Tasks to complete:
1) Could you convert the part of the listing that opens with the line containing "Click the 'As" and closes with the line containing "[x=1450, y=893]" into a Markdown table with the columns Row and Line, leaving out any blank lines?
2) Can you carry on the blog post about calling a sponsor from where it stops?

Page text:
·····

Tuesday, June 23, 2009

sponsor's are Human too

so i called my sponsor yesterday and she wasn't there. so i called 3 other women and no answer there either. well it was not such a great day anyway i was exhausted from the bean being up all night, my sinus's were draining and i had a horrible headache i think maybe a summer cold, or the swine flu. so "A" made dinner, i did not go to a meeting as i was laying down and then viola, my sponsor called.
so i told her of my dilemma, and how Wes said we were putting the house on the market. then i told her how i felt when i suggested that we put a deposit on an apartment, they could hold for us through august, and he shut me down. she said what else is new. you have been having communication problems. then i told her i haven't heard from my sister, and she said, where is your sister? i said they are in Juarez Mexico, then she goes, "this is not a good time to be going to Mexico" with a hint of panic in her voice. i said "uh, duh?" that is what i told you my concerns last week. it was like she never even heard me!! then she said well i know but i just watched a documentary about that place and it is not good. DUH!!!!!
so with communicating to Wes my problem is this, i feel like when he shuts me down it is like "no we are doing it my way" he doesn't say that but that is how i feel. then i just say whatever and supposedly let it go, right? wrong, because i end up stewing over it and i feel like i am not being heard, hello and then it back builds, until something inane happens and i pounce on him and just start a huge screaming match out of left field. so how do i stop that from happening, that is my real question and that is what i tried to convey to my sponsor that i see this pattern and it is in the beginning part and i don't want to just stuff it.

so last night after Wes got back from his meeting i tried to explain it to him. i said "Wes when you said that we were not putting a down payment on a place you shut me down, it made me feel like my opinion didn't matter." he looked at me and started to speak, and i interrupted him, "please let me speak, so i said nothing and you thought i was getting short with you, the problem is you do this all the time and i am trying to keep it out in the open so it doesn't turn into a fight. i end up not letting go and then fighting about it later when we are talking about something else." so he said "uh- huh". and i just said " i am trying to not stuff my feelings so that we don't end up fighting." and that was that. then of course i tossed and turned about it all night because i was stuck on his enlightened "uh-huh" like does he not know i am trying here!!" so my addict had expectations there about him actually showing me some gratitude for not picking a fight.

so i haven't called my sponsor yet, as she works 3rd shift. and today i am the one getting the counseling session and i am anticipating it being a "beat up the addict mom" session. so a little worried there, and i told my sponsor i would call her afterward. i have to go get a prescription for my brother, and then to the gym, i don't want to stop going so i need to hurry this a bit, gratitude list 5 things;
1. today i am grateful that i didn't get into a fight with Wes last night.

·····

Provided material:

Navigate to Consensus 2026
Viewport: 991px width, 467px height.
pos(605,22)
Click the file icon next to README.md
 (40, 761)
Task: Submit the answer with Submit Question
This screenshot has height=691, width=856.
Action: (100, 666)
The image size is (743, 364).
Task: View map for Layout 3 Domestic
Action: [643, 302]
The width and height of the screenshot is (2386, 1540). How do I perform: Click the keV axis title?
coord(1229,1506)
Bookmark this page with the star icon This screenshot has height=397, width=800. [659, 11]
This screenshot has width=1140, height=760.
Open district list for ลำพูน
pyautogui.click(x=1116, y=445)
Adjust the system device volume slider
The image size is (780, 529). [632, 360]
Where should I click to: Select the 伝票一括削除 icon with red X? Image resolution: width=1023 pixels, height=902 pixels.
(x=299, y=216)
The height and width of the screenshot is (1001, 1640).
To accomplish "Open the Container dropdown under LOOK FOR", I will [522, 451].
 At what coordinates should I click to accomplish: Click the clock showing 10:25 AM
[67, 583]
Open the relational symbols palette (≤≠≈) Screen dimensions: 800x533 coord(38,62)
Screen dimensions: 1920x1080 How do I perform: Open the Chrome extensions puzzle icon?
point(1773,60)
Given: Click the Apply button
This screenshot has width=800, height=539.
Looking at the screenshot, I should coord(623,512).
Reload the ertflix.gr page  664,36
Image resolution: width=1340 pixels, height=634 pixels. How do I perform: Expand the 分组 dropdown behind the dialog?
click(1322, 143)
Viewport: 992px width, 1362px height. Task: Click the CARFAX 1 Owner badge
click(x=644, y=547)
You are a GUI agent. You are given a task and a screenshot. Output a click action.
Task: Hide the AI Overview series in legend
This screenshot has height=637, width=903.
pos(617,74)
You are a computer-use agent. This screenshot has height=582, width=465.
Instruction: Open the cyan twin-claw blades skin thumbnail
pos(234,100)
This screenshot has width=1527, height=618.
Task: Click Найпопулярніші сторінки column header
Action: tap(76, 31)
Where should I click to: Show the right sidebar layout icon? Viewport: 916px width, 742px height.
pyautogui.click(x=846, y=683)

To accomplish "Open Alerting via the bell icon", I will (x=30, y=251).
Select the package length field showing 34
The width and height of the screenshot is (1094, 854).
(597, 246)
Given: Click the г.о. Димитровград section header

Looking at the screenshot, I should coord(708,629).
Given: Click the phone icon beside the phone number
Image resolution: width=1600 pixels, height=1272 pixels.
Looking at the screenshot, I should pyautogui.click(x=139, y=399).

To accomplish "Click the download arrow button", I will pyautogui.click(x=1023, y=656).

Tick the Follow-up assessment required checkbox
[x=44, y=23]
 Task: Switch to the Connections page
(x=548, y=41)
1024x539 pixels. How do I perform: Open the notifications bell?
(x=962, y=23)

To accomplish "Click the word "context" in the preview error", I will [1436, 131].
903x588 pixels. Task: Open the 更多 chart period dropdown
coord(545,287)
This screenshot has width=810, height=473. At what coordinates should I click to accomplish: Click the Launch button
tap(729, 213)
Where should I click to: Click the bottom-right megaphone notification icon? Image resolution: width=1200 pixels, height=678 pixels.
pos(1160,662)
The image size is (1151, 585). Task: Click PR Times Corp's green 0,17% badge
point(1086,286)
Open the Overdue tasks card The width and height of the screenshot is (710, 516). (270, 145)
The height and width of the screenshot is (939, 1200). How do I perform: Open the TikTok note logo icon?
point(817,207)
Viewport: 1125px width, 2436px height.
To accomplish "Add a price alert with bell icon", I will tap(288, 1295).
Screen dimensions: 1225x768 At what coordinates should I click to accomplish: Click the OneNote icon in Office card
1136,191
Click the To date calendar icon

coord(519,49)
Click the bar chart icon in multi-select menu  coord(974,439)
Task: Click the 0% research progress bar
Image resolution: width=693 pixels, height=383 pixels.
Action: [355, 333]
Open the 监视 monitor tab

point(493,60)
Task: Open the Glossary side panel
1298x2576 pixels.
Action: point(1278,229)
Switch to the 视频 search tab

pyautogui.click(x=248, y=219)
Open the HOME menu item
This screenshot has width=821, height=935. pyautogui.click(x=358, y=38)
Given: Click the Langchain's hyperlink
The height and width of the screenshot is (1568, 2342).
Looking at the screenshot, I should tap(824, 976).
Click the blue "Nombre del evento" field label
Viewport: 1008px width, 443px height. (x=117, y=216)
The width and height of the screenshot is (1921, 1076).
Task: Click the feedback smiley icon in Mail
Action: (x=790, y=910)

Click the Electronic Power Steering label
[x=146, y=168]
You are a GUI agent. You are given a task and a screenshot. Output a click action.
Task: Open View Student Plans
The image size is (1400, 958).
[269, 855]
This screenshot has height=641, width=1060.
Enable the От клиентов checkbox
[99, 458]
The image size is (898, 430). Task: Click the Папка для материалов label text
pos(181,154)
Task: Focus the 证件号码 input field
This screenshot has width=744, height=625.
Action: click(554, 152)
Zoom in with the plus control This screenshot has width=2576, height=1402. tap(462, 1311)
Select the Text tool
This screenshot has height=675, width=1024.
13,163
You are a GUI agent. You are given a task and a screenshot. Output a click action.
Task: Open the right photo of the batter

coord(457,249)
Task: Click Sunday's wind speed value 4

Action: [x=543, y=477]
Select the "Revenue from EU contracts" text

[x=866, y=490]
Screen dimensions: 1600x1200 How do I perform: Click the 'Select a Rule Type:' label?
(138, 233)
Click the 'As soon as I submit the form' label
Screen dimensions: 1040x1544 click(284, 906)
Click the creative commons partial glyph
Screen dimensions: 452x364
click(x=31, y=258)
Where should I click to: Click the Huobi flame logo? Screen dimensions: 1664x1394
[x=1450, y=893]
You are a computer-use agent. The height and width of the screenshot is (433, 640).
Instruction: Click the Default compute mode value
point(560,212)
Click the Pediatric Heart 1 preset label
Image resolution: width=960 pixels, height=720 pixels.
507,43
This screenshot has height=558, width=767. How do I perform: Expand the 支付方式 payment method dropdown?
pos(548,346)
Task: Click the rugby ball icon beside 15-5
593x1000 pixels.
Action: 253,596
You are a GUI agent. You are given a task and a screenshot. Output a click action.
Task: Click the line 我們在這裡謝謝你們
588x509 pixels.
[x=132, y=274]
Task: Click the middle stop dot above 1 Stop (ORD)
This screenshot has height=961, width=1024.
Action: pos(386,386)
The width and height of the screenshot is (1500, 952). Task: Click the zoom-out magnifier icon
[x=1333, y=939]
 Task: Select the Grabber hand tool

·····

Answers to the exercise:
1)
| Row | Line |
|---|---|
| 1 | Click the 'As soon as I submit the form' label |
| 2 | Screen dimensions: 1040x1544 click(284, 906) |
| 3 | Click the creative commons partial glyph |
| 4 | Screen dimensions: 452x364 |
| 5 | click(x=31, y=258) |
| 6 | Where should I click to: Click the Huobi flame logo? Screen dimensions: 1664x1394 |
| 7 | [x=1450, y=893] |

2)
2. today i am grateful for my back not hurting as it has been.
3. today i am grateful my garden continues to grow, i have 36 green tomatoes out there.
4. today i am grateful that i do not care who reads this, this blog is about how i am feeling and i am able to share what i need to share.
5. today i am grateful i do not go to hostile or bigoted meetings. it is not my responsibility to police the NA meetings, i just need to work on my recovery.
todays thought;"Life is not about waiting for the storms to pass...it's about
learning how to dance in the rain."- anonymous

6 comments:

Gin said...

You are going through a lot right now in your life, but it sounds like you are working the steps and handling it well. Good for you!

Lou said...

Oh dear, it's good you do the daily gratitude list. It really helps to focus when so much other stuff is going on.

Maybe Wes is like my husband..he comes back a day or two later to talk about stuff. My husband has to think it over, let it settle in, whatever..maybe he is slow (LOL) I'm very impatient for an answer right on the spot, but he just cannot do that. I have learned to let it sink in, and try again in a few days.

Syd said...

I totally understand. I have had discussions with my wife about not listening. And sometimes we don't listen to each other. I do think that our open mindedness has improved but when I feel that there is a stubborn reluctance, I also speak up and ask for a sit down to discuss it.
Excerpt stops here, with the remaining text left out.